Abstract
Since 4 September 2012, the official beginning of the peace process between the Colombian government and the FARC (Revolutionary Armed Forces of Colombia), there has been much discussion about the possible application of the doctrine of command responsibility in the prosecution of international crimes by national courts. However, the scope of this doctrine, as developed in international criminal law, should be differentiated from the notion of criminal liability by omission under the Colombian Criminal Code (CCC).

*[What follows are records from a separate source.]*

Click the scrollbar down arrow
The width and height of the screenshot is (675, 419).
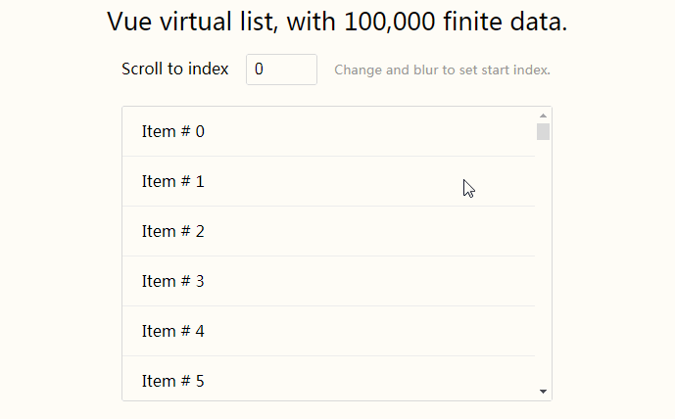544,392
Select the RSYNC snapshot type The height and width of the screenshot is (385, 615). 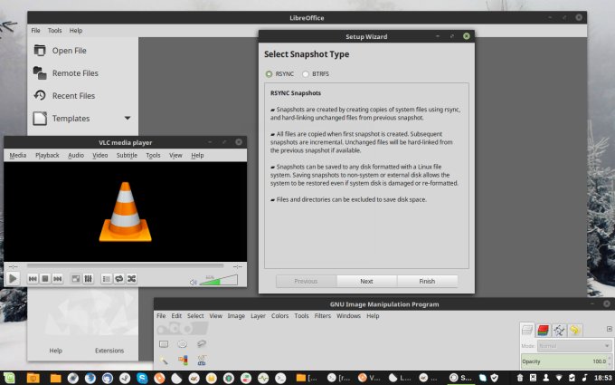(269, 74)
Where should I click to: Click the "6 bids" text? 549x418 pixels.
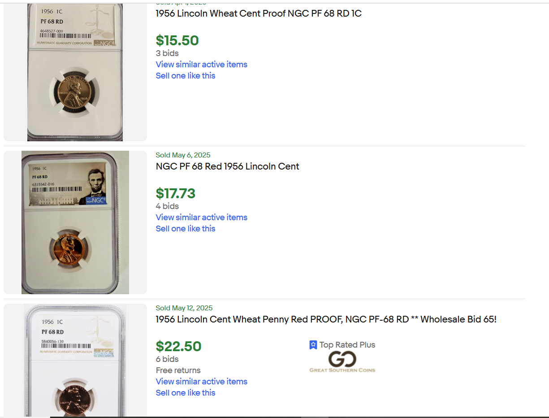coord(167,359)
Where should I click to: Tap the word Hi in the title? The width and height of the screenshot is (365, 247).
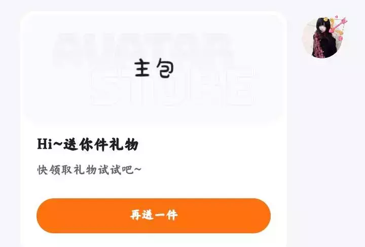tap(45, 144)
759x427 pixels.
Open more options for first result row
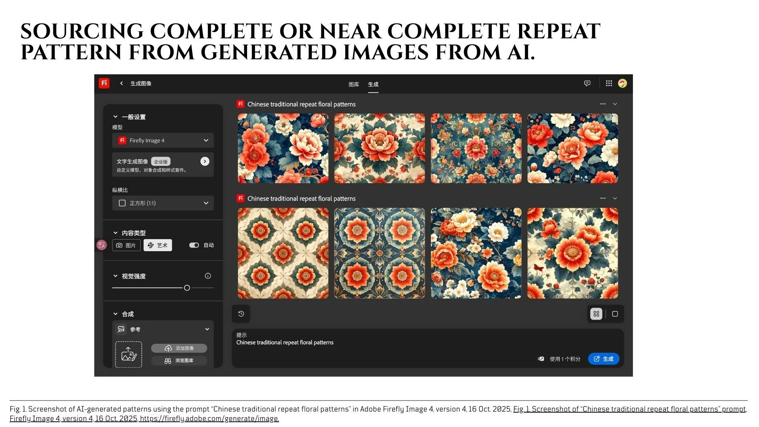603,104
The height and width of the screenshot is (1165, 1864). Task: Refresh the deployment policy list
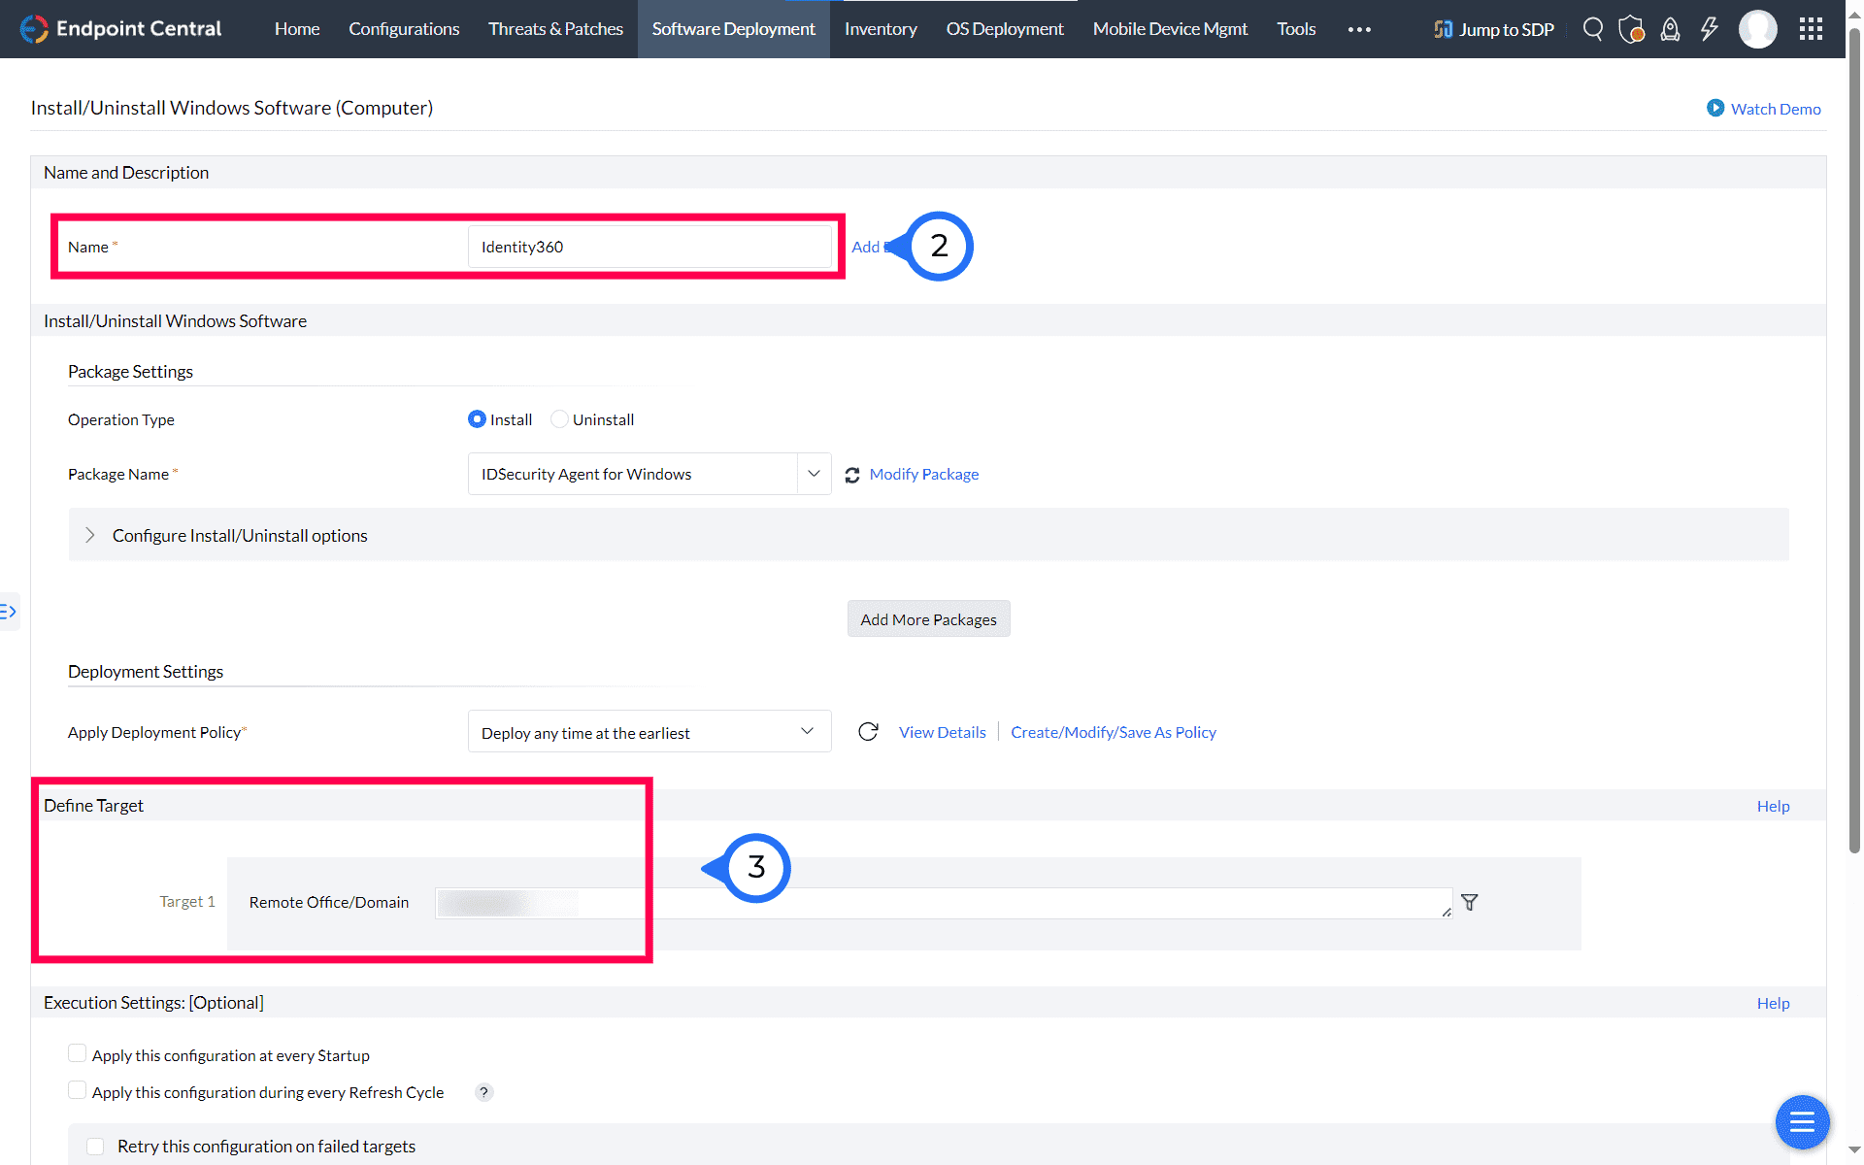tap(868, 732)
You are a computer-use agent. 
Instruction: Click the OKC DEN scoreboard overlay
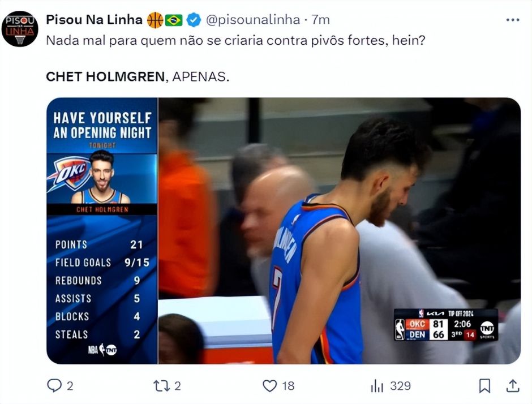coord(445,325)
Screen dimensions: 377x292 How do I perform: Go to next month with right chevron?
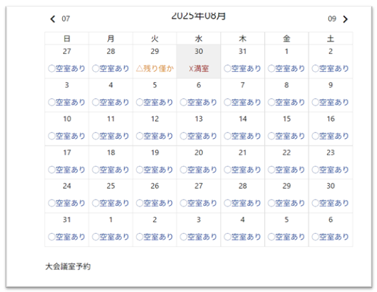346,19
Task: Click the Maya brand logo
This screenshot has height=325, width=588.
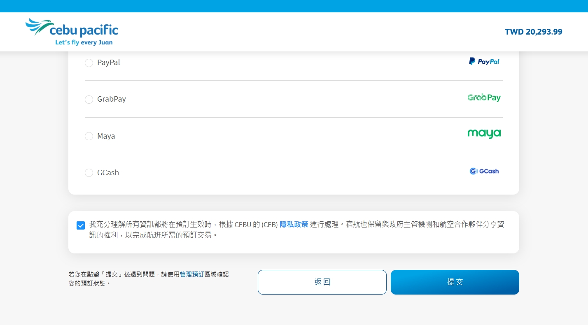Action: pos(484,133)
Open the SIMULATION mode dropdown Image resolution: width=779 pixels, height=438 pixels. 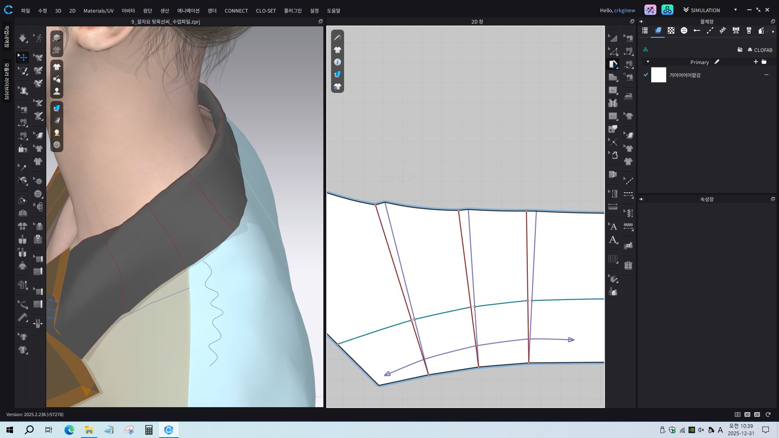(735, 10)
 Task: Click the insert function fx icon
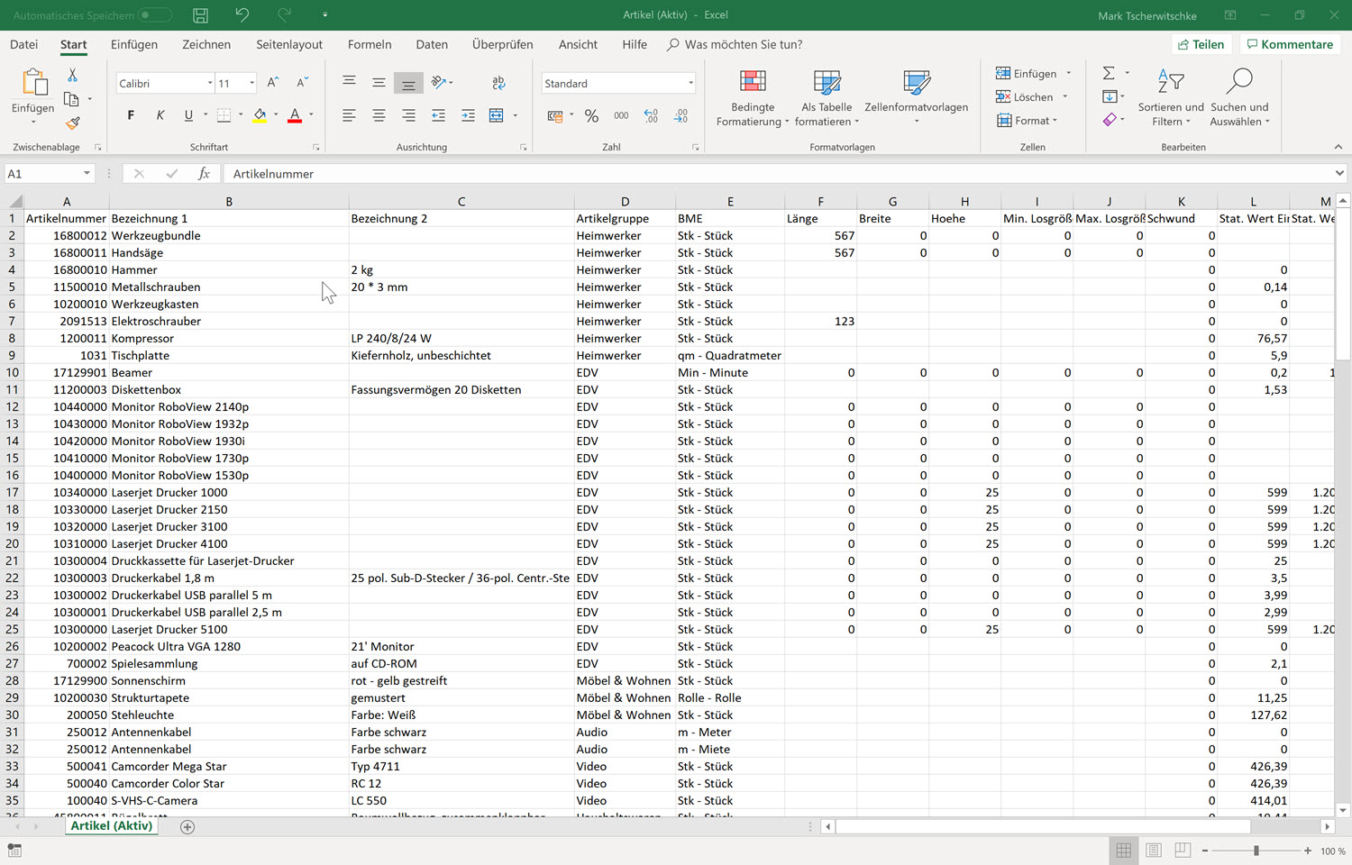pos(205,174)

This paper explores the forms of criminal liability and the factual hypothesis that the doctrine of command responsibility covers. It also examines some decisions of the Colombian courts in which the notion of criminal liability
by omission of armed force members is applied (especially with regard to the general provision contained in article 25 CCC), indicating some legal problems that have arisen in this regard. This paper seeks to demonstrate that the doctrine of command responsibility and the general provision of article 25 CCC, though closely related, are not the same. In doing so, it claims that Colombian courts should apply norms of the criminal code’s special part to cover some factual hypothesis which are not covered by article 25 CCC, but still fall within the scope of the doctrine of command responsibility as defined, for example, in the Rome Statute. Finally, it maintains that the confusion of these two regimes of criminal liability could lead us to transfer into the Colombian legal system some of the problems faced in the application of international criminal law.